Sinto dizer, mas o Brasil é um país totalmente preparado para não crescer, para vegetar na mediocridade imobilista durante certo tempo mais. Quanto tempo? Impossível dizer, mas o suficiente para deixar uma ou duas gerações acostumadas à mediocridade, assim como ocorreu, e ainda ocorre, com a Argentina, e isso independentemente de serem introduzidos sinais exteriores, e superficiais, de “modernidade”.

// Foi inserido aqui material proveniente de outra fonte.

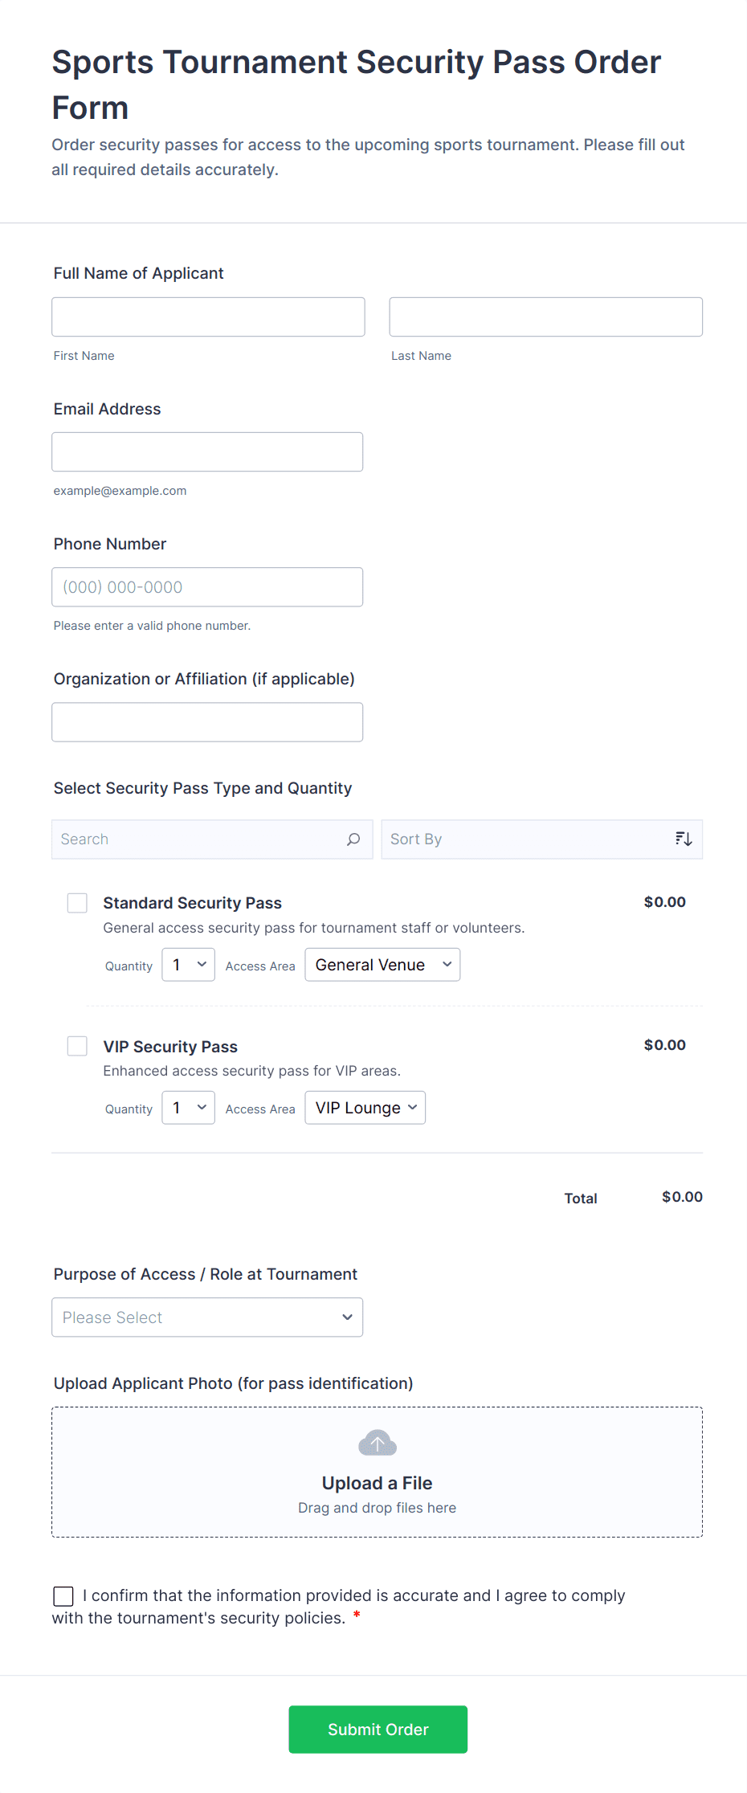Image resolution: width=747 pixels, height=1793 pixels.
Task: Expand Purpose of Access dropdown
Action: coord(207,1317)
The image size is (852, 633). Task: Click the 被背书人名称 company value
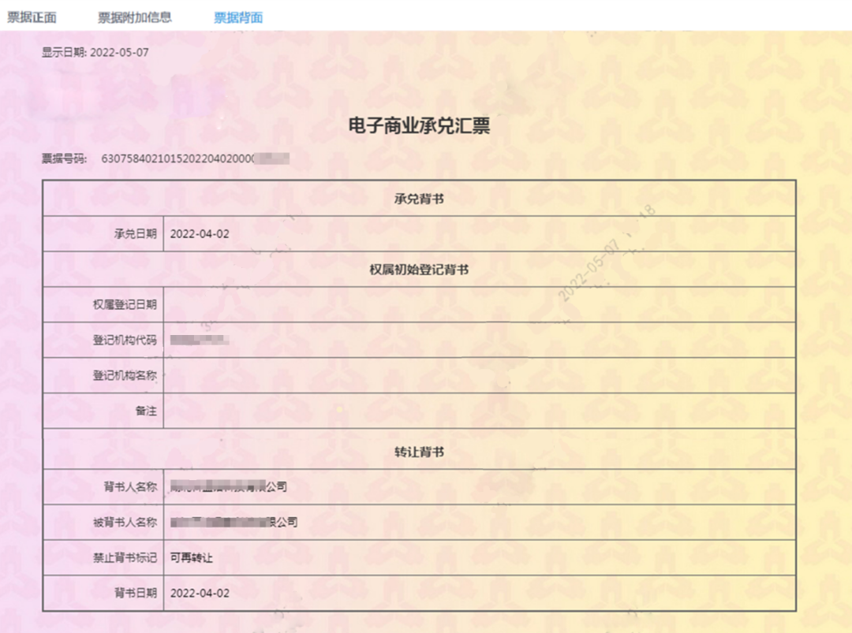tap(234, 523)
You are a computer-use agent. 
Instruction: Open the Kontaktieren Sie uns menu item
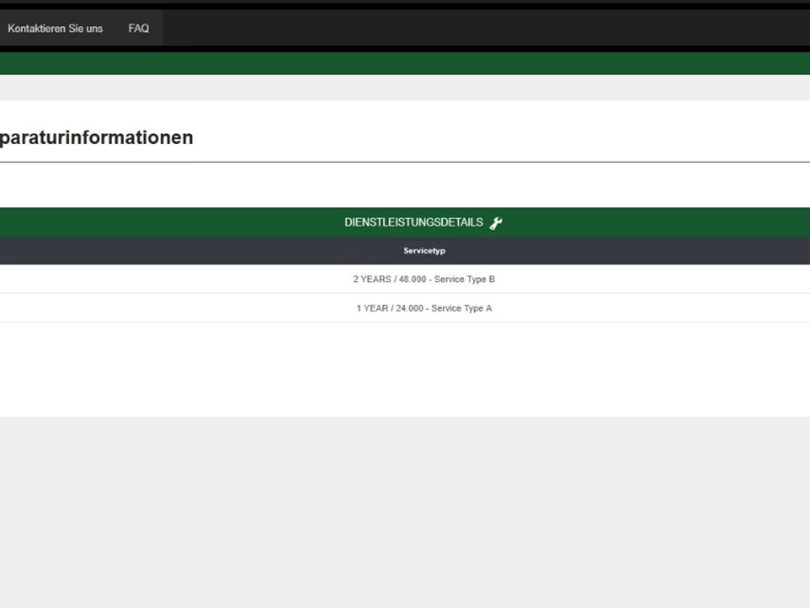click(55, 29)
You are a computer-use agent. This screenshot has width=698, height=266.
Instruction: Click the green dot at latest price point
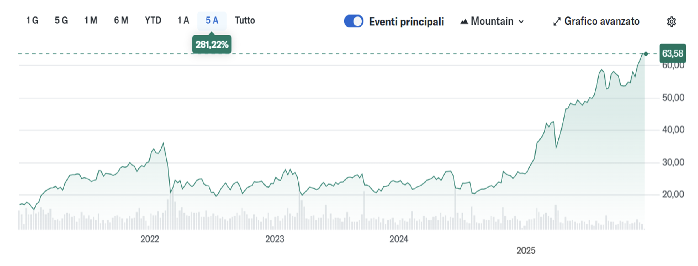click(646, 54)
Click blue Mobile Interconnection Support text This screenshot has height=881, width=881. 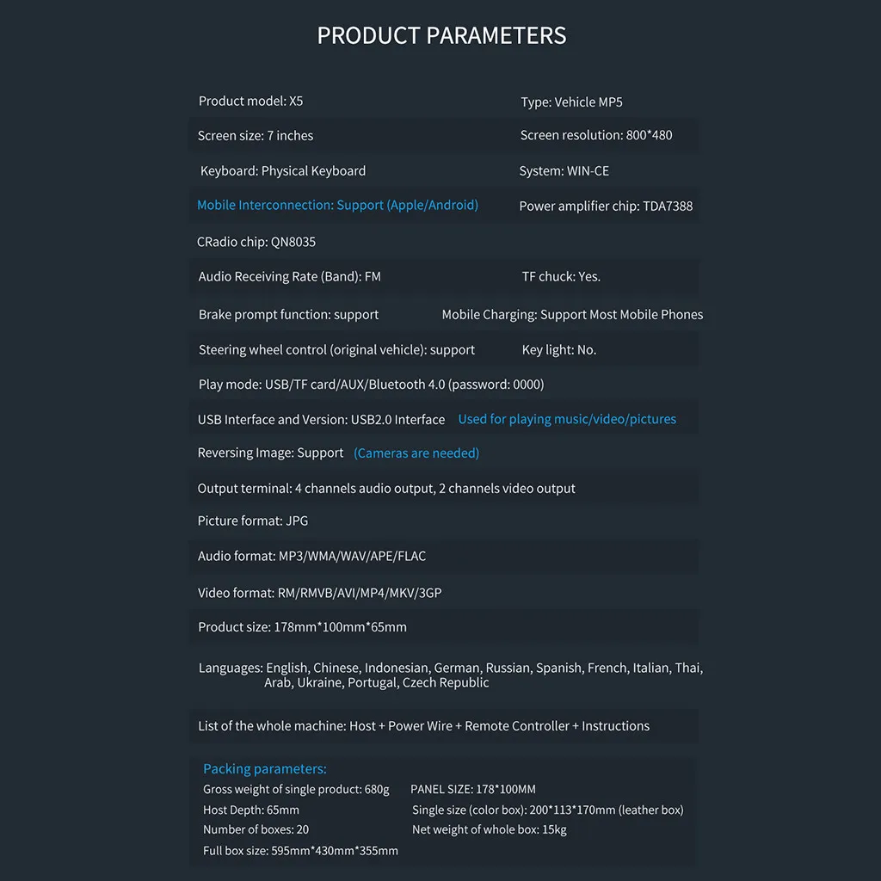click(x=337, y=205)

Na verdade, o Brasil se arrasta letargicamente, há duzentos anos em direção a um futuro medíocre: delongado na extinção do tráfico escravo e da própria escravidão, retardado na construção de um sistema de educação de massas de boa qualidade, nunca fez reforma agrária de verdade, e tampouco empreendeu uma revolução industrial — nossa industrialização se fez aos saltos, oportunistas e descontínuos, sem conexões com cadeias de valor internacionais, o que também é devido a nosso nacionalismo entranhado e ao nosso persistente protecionismo que só serve a empresários rentistas – e nunca soube corrigir as taras sempre presentes do mandonismo e do patrimonialismo.

Como querem, agora, que o Brasil seja uma nação próspera e um país desenvolvido? Vai ser difícil, na ausência de um diagnóstico correto de nossos males e de uma disposição clara para adotar as prescrições adequadas em função da realidade e para empreender as reformas necessárias. Para isso seria preciso ter uma visão clara dos desafios e coragem para superá-los, o que requer estadistas, não líderança medíocres como as que temos atualmente.

Sinto ter de anunciar: bem-vindos a um horizonte de declínio e de conformidade com a estagnação secular. Já aconteceu antes, com outras nações; agora é a nossa vez.